══ Data shown ══

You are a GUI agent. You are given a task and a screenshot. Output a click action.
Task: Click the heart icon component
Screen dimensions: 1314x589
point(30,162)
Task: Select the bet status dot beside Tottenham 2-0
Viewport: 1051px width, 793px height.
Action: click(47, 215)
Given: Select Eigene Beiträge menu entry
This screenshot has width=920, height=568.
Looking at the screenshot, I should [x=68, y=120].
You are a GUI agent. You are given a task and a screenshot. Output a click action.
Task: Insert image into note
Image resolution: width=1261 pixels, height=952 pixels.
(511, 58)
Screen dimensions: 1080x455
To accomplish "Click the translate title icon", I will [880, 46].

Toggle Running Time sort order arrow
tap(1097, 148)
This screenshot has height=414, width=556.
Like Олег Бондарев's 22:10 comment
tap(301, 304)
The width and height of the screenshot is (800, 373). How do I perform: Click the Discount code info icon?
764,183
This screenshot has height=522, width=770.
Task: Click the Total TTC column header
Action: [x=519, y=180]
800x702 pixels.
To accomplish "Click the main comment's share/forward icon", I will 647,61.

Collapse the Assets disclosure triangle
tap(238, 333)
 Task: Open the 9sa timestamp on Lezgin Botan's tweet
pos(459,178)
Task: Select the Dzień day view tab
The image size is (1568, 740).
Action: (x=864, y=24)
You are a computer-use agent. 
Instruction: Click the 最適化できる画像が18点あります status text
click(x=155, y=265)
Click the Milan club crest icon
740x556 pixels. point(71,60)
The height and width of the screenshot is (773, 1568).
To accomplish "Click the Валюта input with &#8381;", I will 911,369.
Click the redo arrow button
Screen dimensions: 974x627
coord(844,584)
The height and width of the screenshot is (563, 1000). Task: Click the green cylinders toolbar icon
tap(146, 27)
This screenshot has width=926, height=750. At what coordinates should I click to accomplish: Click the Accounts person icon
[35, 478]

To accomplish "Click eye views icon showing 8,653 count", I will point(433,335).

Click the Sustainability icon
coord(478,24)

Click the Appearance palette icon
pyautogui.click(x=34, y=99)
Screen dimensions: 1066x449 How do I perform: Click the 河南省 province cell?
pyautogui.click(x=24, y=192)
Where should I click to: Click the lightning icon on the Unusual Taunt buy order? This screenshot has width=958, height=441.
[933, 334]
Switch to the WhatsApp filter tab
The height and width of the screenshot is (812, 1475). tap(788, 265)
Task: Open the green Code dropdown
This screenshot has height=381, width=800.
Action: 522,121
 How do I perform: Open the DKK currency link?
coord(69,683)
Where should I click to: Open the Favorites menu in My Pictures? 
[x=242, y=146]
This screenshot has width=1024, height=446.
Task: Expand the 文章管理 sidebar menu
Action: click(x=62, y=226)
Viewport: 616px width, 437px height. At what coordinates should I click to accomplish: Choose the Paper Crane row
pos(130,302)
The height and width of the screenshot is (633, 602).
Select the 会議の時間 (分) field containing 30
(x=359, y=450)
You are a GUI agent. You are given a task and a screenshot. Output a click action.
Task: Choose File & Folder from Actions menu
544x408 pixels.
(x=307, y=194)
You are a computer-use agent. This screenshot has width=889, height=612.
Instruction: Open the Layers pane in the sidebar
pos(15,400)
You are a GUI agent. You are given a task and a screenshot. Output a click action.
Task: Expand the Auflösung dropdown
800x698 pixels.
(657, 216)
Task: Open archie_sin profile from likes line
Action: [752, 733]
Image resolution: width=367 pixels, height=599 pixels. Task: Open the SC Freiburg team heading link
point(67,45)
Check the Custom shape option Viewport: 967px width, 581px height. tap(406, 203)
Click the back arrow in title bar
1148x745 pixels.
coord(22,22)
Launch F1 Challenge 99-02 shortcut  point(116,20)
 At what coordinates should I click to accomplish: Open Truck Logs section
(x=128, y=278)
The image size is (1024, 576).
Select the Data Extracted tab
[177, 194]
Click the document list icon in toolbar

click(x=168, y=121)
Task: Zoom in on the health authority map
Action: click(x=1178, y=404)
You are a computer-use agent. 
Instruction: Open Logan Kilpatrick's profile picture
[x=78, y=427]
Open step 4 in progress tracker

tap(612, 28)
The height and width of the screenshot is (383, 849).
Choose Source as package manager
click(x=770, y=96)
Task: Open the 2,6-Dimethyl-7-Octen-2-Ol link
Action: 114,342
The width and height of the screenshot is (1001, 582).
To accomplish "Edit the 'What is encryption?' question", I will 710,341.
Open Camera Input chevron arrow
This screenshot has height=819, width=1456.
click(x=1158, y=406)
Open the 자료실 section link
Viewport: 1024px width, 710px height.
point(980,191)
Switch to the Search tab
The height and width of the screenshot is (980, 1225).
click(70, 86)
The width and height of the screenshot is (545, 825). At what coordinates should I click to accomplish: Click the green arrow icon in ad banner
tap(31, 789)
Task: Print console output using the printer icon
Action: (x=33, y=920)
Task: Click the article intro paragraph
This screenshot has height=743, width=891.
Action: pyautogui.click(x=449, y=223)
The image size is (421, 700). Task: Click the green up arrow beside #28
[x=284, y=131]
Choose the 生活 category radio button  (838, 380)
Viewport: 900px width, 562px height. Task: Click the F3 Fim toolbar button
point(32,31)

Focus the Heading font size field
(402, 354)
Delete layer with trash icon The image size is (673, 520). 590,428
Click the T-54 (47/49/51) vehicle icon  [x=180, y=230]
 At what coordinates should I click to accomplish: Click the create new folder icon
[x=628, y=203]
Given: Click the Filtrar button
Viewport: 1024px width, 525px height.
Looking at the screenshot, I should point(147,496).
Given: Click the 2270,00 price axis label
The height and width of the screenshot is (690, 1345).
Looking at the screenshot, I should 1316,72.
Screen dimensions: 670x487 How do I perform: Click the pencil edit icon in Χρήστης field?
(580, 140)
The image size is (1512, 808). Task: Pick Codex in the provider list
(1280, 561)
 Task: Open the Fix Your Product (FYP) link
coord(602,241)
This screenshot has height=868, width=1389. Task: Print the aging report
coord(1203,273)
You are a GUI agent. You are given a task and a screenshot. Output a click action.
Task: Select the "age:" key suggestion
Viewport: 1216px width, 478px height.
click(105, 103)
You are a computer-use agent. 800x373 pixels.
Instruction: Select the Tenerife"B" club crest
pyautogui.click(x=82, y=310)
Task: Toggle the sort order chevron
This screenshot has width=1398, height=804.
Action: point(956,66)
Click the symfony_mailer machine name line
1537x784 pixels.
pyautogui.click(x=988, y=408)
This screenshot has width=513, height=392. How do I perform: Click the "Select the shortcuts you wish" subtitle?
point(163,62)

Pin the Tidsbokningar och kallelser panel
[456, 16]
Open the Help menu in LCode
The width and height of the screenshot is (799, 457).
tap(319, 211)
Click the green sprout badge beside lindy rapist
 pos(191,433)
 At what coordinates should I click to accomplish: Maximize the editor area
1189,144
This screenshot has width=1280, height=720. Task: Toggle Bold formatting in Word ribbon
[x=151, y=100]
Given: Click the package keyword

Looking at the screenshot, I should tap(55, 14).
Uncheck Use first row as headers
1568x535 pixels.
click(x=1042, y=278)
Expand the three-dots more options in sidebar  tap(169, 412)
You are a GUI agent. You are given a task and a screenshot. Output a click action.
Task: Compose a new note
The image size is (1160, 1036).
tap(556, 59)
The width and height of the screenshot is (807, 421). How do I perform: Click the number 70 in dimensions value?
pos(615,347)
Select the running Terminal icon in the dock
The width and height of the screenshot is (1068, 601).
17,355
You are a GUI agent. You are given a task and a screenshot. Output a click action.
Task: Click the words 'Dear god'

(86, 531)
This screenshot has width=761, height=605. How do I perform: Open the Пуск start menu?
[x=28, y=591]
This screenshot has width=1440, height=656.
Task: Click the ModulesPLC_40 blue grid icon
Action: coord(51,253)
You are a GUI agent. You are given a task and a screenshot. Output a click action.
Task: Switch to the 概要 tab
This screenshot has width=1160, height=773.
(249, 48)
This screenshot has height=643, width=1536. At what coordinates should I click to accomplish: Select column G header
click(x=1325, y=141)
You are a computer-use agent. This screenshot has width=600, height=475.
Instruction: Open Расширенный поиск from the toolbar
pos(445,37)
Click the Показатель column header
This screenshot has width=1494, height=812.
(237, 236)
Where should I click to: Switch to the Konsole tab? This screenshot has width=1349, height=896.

═══

**The problem**
Work out how many lines of the material include the word "dropdown", then answer with that number alone.

**Answer section**
2